先方は、こっちが当然「推しメン」を決めていると思い決めていて、それが誰であるのかを尋ねているつもりらしい。
「えーと、そのオシメンというのはもしかしてAKB48の関係のなにかですか?」
「そうです。イチオシのメンバーが誰かということです」
なるほど。
「いません」
「は?」
「だからいません」
ケンカを売っているつもりは無いのだが、なんとなく場の空気が悪くなる。
せっかく、気のおけない若い人が、友好のしるしに、当たりさわりのない話題を振ってくれたのに、それに対して年長者である男が、卓袱台を返すみたいな対応を示したという感じの、いやなムードになっている。
「おきらいですか?」
「いや、好きとか嫌いとか言う以前に、あの年頃の女の子がああいう感じで群れてるのを、私のような年齢の人間に見分けろというのがそもそも無茶な話だってことです」
「おわかりにならない、と?」
「たとえば、おたくがモンゴルを旅行していたとする。で、ウランバートルの空港で知り合った現地の人間と親しくなったとします」
「何の話ですか?」
「いや、だからそのモンゴルで友達になったなんたらドルジさんだとかいうおじさんに写真を見せられたと思ってくださいよ」
「わかりました」
「で、写真を見せながら先方は言うわけです。

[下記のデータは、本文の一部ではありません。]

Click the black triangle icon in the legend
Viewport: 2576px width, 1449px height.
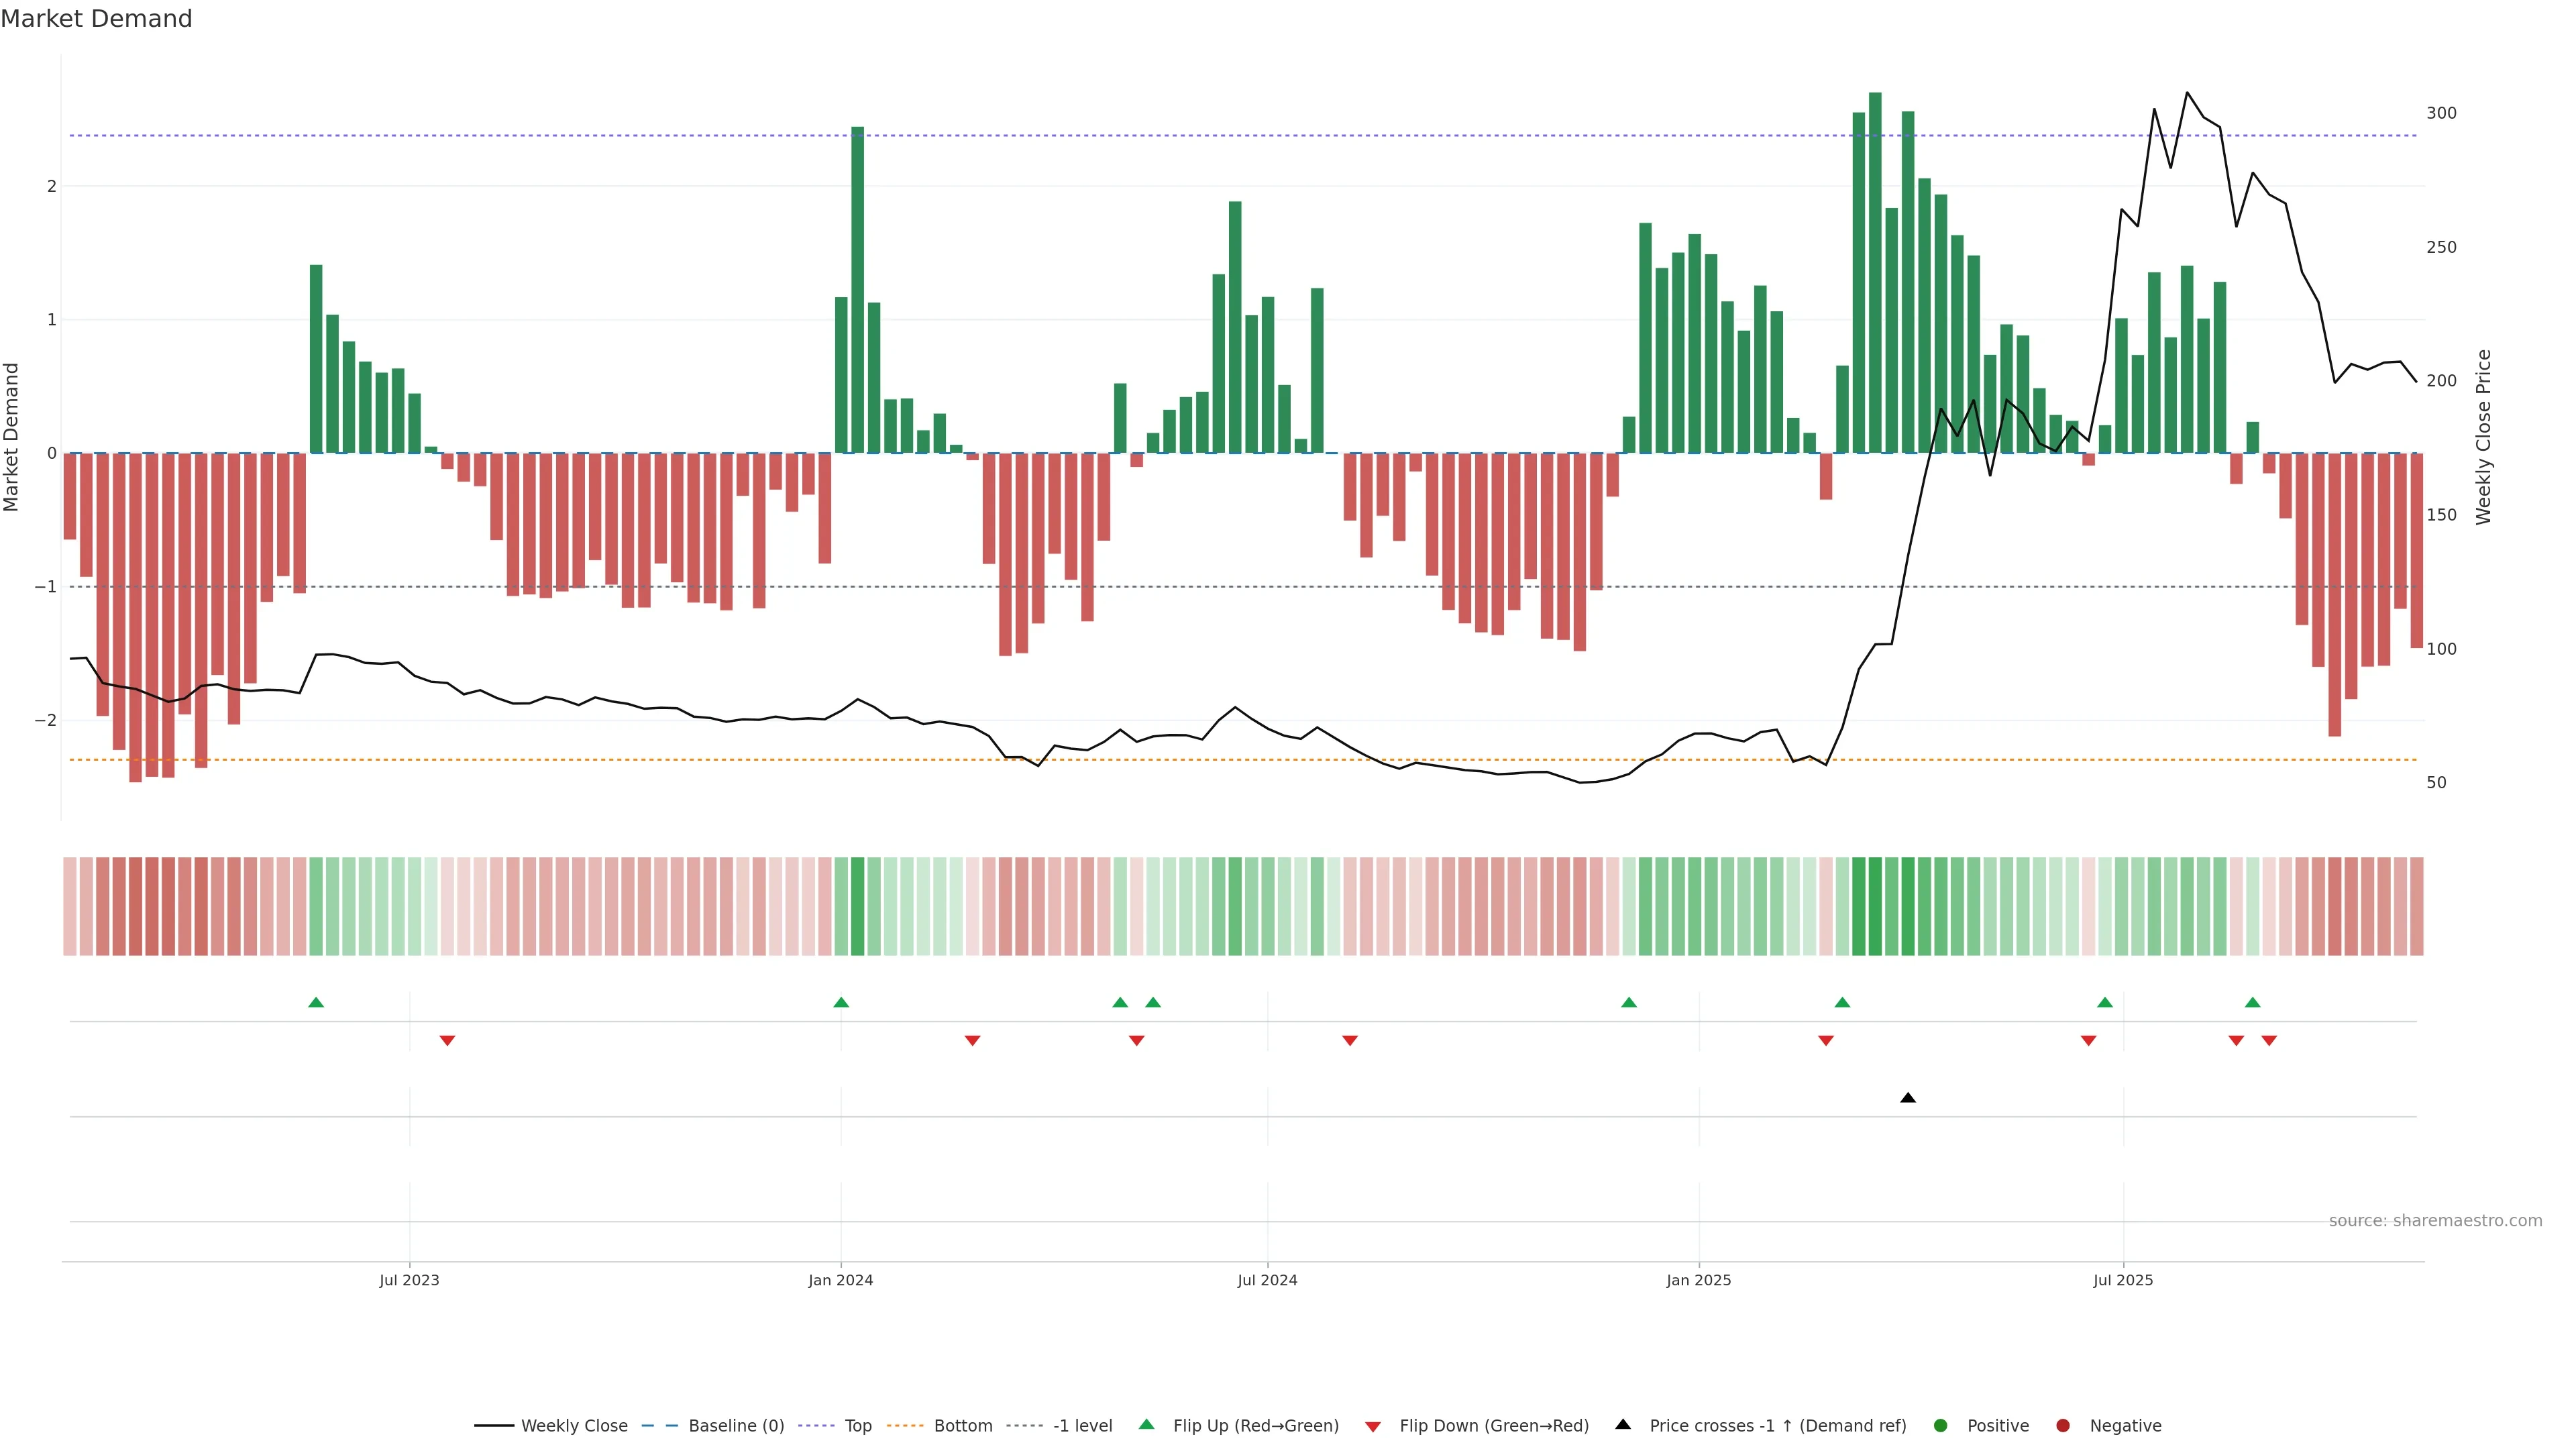pos(1623,1424)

どの子が一番美人だと思いますかって」
「なるほど」
「あなたは答えられますか?」
「そりゃ、答えますとも。写真見て、自分がきれいだと思う女の子の顔を指差しますよ。隠したって仕方がないじゃないですか」
「でもね。そのモンゴルのおじさんがあなたに見せてる写真は、彼の財産であるところの、48匹の羊の写真ですよ。ヒツジ。あのメエメエ鳴くヒツジです」
「……は?」
「だから、ヒツジ・フォーティーエイトなわけです」
「……だとしたら、美人もへったくれもないじゃないですか。羊なんて、みんなおんなじ顔してるんだから」
「でしょ?」
「ですよ」
「だから、私にとっても、それは同じことで、見たこともない女の子の顔を48個並べられても区別がつかないわけです。というよりも、比べてみるということが、こっちにとっては大きな負担なわけですよ」
「……」
もちろん、私とて、若い人たちの気軽な質問に対して、いちいちこんなふうに突っかかっているわけではない。